Problem details: Only lines containing the word "chart" belong in the answer; copy each one from the records.

Data for analysis:
┄┄┄┄┄┄┄┄┄┄┄┄┄┄┄┄┄┄┄┄
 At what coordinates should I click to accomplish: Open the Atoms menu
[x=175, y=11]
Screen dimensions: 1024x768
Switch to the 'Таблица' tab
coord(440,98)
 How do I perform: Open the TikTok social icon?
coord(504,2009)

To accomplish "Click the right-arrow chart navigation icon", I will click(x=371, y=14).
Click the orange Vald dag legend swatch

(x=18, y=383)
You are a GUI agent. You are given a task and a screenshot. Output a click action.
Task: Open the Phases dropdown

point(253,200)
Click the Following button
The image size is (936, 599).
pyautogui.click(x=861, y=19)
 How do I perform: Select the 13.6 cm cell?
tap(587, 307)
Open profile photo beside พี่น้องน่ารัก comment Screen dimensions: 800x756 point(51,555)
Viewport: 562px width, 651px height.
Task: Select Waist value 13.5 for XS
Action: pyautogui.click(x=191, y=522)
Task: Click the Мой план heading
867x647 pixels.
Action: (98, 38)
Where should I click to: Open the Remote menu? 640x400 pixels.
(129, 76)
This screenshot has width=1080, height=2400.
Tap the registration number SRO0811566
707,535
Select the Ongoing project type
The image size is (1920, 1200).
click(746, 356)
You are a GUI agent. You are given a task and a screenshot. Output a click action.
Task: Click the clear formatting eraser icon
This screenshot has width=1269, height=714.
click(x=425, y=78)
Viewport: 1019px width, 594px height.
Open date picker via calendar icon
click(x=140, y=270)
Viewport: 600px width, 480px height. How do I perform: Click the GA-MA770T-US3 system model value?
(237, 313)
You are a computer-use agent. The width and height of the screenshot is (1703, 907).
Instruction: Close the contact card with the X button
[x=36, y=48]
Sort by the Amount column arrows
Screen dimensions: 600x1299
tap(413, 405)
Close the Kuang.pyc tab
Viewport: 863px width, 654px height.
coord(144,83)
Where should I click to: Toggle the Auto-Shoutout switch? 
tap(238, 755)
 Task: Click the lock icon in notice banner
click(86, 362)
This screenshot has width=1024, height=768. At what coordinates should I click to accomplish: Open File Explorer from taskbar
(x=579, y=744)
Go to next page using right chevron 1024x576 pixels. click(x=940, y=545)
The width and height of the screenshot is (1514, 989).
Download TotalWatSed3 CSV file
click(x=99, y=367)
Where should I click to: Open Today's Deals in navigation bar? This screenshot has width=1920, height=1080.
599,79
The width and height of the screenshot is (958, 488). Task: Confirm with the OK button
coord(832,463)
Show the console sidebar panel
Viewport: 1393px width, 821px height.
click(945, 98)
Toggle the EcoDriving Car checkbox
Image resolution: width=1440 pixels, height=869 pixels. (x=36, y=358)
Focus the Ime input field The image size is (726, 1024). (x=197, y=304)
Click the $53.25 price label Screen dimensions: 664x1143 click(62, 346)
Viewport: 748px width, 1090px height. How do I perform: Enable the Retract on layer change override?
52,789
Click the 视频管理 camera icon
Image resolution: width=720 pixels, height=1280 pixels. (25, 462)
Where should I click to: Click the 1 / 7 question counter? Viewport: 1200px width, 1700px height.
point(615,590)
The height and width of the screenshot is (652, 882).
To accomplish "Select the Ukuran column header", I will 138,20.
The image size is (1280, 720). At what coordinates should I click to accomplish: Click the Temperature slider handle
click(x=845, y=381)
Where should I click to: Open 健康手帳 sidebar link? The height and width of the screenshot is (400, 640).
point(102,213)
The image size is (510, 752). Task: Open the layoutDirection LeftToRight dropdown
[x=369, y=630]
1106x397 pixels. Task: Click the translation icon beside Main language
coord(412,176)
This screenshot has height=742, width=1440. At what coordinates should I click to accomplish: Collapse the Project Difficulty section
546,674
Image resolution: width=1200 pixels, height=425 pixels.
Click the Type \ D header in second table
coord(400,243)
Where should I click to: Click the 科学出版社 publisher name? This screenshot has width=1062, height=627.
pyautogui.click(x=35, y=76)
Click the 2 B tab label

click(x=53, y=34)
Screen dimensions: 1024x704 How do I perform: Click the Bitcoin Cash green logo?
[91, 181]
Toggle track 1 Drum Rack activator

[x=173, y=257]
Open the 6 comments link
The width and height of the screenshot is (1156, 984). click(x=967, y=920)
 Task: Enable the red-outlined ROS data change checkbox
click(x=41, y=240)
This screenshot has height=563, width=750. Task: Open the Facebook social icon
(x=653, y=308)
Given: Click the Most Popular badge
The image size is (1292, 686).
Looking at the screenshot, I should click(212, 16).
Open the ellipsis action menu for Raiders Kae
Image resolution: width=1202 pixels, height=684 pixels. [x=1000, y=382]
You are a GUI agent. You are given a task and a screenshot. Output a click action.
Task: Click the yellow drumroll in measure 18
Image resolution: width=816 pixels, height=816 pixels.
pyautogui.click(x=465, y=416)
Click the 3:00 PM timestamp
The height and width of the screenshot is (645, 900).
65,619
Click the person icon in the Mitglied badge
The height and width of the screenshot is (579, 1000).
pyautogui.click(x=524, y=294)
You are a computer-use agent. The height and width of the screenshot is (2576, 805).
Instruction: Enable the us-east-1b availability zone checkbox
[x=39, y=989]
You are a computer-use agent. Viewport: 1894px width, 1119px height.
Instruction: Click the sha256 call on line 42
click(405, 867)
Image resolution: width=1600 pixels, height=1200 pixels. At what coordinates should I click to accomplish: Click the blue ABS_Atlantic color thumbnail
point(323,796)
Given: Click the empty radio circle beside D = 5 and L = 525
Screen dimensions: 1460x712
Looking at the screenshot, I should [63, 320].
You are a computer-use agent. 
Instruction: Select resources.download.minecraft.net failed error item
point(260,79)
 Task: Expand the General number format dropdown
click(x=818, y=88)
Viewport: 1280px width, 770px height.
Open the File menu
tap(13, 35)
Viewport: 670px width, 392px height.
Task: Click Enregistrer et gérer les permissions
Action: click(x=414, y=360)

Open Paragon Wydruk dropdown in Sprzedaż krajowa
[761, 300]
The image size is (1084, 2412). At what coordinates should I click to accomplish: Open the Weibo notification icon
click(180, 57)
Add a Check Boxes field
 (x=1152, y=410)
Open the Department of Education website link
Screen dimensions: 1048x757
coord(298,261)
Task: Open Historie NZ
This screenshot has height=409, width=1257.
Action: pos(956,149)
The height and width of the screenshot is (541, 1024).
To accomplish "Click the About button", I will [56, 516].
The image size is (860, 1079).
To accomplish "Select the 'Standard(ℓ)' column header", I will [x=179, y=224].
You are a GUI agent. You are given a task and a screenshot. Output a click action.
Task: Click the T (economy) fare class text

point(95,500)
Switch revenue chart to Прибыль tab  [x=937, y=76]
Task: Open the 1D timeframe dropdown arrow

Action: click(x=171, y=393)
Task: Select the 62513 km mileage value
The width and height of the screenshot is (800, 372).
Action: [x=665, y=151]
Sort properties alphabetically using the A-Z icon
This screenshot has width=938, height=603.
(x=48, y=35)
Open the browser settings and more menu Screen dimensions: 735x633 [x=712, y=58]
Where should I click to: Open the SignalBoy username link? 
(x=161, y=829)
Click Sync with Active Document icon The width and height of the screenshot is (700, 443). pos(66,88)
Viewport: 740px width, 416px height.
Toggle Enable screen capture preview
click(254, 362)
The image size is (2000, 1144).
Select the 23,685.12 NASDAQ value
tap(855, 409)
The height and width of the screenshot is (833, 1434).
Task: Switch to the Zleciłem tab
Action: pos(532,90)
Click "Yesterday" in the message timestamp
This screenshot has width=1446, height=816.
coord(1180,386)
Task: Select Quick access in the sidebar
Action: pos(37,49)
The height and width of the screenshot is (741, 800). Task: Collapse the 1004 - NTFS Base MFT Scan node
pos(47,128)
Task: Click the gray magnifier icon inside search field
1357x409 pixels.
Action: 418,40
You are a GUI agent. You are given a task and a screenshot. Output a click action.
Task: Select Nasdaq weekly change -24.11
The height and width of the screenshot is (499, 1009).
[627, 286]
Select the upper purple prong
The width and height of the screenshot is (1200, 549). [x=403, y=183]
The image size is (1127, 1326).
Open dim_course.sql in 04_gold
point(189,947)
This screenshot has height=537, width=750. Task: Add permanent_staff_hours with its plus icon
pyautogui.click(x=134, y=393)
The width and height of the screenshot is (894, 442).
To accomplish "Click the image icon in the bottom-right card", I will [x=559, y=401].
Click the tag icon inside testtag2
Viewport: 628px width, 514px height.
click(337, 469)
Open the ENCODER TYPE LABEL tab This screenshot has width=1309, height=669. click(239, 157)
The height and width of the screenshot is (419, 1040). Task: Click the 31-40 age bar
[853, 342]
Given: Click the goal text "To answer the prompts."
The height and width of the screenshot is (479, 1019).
┄┄┄┄┄┄┄┄┄┄┄┄┄┄┄┄┄┄┄┄
Result:
To accomplish "Click the right-arrow chart navigation icon", I will click(x=371, y=14).
Switch revenue chart to Прибыль tab  [x=937, y=76]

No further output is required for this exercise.